Dane współrzędnych elementów:
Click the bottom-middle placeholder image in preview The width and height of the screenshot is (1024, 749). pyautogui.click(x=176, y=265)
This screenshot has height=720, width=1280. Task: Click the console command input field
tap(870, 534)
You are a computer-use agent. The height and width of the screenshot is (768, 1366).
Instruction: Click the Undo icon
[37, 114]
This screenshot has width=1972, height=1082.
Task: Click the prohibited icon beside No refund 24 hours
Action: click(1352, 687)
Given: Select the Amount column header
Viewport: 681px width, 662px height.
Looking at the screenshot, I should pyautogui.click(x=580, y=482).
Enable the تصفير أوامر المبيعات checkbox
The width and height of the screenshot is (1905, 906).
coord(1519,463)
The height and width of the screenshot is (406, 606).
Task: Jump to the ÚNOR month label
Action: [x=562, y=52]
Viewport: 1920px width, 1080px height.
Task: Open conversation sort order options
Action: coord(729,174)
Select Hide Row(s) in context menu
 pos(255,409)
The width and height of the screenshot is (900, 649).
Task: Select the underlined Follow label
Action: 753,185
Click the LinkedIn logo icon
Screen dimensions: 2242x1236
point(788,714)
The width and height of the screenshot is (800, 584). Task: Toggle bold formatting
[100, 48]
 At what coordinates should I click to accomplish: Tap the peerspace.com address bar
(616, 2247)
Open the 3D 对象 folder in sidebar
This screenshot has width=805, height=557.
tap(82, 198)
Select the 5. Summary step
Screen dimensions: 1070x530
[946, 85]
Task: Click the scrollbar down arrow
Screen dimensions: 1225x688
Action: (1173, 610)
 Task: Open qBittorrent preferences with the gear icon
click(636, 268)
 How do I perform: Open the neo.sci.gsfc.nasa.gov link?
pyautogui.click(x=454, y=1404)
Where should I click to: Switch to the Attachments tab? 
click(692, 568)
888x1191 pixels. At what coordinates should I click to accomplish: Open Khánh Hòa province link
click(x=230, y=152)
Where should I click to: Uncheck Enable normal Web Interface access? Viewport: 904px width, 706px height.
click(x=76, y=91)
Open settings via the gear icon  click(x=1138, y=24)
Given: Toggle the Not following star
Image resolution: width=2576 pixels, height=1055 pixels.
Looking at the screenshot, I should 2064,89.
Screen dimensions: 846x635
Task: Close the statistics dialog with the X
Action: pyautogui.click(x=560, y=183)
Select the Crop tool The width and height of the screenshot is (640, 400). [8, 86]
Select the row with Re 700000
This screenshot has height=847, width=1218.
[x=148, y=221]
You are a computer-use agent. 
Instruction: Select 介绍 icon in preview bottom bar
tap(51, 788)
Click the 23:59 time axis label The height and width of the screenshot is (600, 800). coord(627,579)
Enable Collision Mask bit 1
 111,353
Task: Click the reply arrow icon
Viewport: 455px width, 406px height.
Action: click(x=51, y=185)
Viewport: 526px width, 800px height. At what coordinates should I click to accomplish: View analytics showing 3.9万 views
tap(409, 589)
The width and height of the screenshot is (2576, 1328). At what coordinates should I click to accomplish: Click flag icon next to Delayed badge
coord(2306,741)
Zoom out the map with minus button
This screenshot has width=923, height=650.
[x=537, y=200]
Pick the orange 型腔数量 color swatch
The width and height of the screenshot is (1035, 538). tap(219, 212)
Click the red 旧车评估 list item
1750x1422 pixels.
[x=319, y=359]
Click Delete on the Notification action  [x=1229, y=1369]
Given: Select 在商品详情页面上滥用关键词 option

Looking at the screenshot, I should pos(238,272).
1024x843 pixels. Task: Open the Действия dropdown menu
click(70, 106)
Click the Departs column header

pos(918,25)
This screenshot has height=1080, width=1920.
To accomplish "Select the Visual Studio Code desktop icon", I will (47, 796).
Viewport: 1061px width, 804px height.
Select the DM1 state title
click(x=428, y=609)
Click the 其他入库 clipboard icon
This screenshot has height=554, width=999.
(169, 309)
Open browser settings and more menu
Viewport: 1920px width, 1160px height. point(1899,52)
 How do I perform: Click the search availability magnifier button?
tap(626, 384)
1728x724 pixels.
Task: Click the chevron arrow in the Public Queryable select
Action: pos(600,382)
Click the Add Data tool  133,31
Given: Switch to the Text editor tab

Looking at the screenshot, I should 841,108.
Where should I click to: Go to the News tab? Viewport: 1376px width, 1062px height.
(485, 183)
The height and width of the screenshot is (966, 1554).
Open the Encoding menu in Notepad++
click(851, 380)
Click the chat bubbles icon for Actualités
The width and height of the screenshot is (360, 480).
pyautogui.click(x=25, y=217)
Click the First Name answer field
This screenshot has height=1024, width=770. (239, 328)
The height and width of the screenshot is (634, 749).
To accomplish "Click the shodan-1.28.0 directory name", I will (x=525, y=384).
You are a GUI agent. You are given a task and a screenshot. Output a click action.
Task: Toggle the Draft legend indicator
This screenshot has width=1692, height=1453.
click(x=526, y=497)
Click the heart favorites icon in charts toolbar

Co zrobić: Powiel bez żadnych zmian wszystkie linie powyższego materiału, od pierwszej do ostatniej.

Wynik ćwiczenia:
Click the bottom-middle placeholder image in preview The width and height of the screenshot is (1024, 749). pyautogui.click(x=176, y=265)
This screenshot has height=720, width=1280. Task: Click the console command input field
tap(870, 534)
You are a computer-use agent. The height and width of the screenshot is (768, 1366).
Instruction: Click the Undo icon
[37, 114]
This screenshot has width=1972, height=1082.
Task: Click the prohibited icon beside No refund 24 hours
Action: click(1352, 687)
Given: Select the Amount column header
Viewport: 681px width, 662px height.
Looking at the screenshot, I should pyautogui.click(x=580, y=482).
Enable the تصفير أوامر المبيعات checkbox
The width and height of the screenshot is (1905, 906).
coord(1519,463)
The height and width of the screenshot is (406, 606).
Task: Jump to the ÚNOR month label
Action: [x=562, y=52]
Viewport: 1920px width, 1080px height.
Task: Open conversation sort order options
Action: coord(729,174)
Select Hide Row(s) in context menu
 pos(255,409)
The width and height of the screenshot is (900, 649).
Task: Select the underlined Follow label
Action: 753,185
Click the LinkedIn logo icon
Screen dimensions: 2242x1236
point(788,714)
The width and height of the screenshot is (800, 584). Task: Toggle bold formatting
[100, 48]
 At what coordinates should I click to accomplish: Tap the peerspace.com address bar
(616, 2247)
Open the 3D 对象 folder in sidebar
This screenshot has width=805, height=557.
tap(82, 198)
Select the 5. Summary step
Screen dimensions: 1070x530
[946, 85]
Task: Click the scrollbar down arrow
Screen dimensions: 1225x688
Action: (1173, 610)
 Task: Open qBittorrent preferences with the gear icon
click(636, 268)
 How do I perform: Open the neo.sci.gsfc.nasa.gov link?
pyautogui.click(x=454, y=1404)
Where should I click to: Switch to the Attachments tab? 
click(692, 568)
888x1191 pixels. At what coordinates should I click to accomplish: Open Khánh Hòa province link
click(x=230, y=152)
Where should I click to: Uncheck Enable normal Web Interface access? Viewport: 904px width, 706px height.
click(x=76, y=91)
Open settings via the gear icon  click(x=1138, y=24)
Given: Toggle the Not following star
Image resolution: width=2576 pixels, height=1055 pixels.
Looking at the screenshot, I should 2064,89.
Screen dimensions: 846x635
Task: Close the statistics dialog with the X
Action: pyautogui.click(x=560, y=183)
Select the Crop tool The width and height of the screenshot is (640, 400). [8, 86]
Select the row with Re 700000
This screenshot has height=847, width=1218.
[x=148, y=221]
You are a computer-use agent. 
Instruction: Select 介绍 icon in preview bottom bar
tap(51, 788)
Click the 23:59 time axis label The height and width of the screenshot is (600, 800). coord(627,579)
Enable Collision Mask bit 1
 111,353
Task: Click the reply arrow icon
Viewport: 455px width, 406px height.
Action: click(x=51, y=185)
Viewport: 526px width, 800px height. At what coordinates should I click to accomplish: View analytics showing 3.9万 views
tap(409, 589)
The width and height of the screenshot is (2576, 1328). At what coordinates should I click to accomplish: Click flag icon next to Delayed badge
coord(2306,741)
Zoom out the map with minus button
This screenshot has width=923, height=650.
[x=537, y=200]
Pick the orange 型腔数量 color swatch
The width and height of the screenshot is (1035, 538). tap(219, 212)
Click the red 旧车评估 list item
1750x1422 pixels.
[x=319, y=359]
Click Delete on the Notification action  [x=1229, y=1369]
Given: Select 在商品详情页面上滥用关键词 option

Looking at the screenshot, I should pos(238,272).
1024x843 pixels. Task: Open the Действия dropdown menu
click(70, 106)
Click the Departs column header

pos(918,25)
This screenshot has height=1080, width=1920.
To accomplish "Select the Visual Studio Code desktop icon", I will (47, 796).
Viewport: 1061px width, 804px height.
Select the DM1 state title
click(x=428, y=609)
Click the 其他入库 clipboard icon
This screenshot has height=554, width=999.
(169, 309)
Open browser settings and more menu
Viewport: 1920px width, 1160px height. point(1899,52)
 How do I perform: Click the search availability magnifier button?
tap(626, 384)
1728x724 pixels.
Task: Click the chevron arrow in the Public Queryable select
Action: pos(600,382)
Click the Add Data tool  133,31
Given: Switch to the Text editor tab

Looking at the screenshot, I should 841,108.
Where should I click to: Go to the News tab? Viewport: 1376px width, 1062px height.
(485, 183)
The height and width of the screenshot is (966, 1554).
Open the Encoding menu in Notepad++
click(851, 380)
Click the chat bubbles icon for Actualités
The width and height of the screenshot is (360, 480).
pyautogui.click(x=25, y=217)
Click the First Name answer field
This screenshot has height=1024, width=770. (239, 328)
The height and width of the screenshot is (634, 749).
To accomplish "Click the shodan-1.28.0 directory name", I will (x=525, y=384).
You are a GUI agent. You are given a task and a screenshot. Output a click action.
Task: Toggle the Draft legend indicator
This screenshot has width=1692, height=1453.
click(x=526, y=497)
Click the heart favorites icon in charts toolbar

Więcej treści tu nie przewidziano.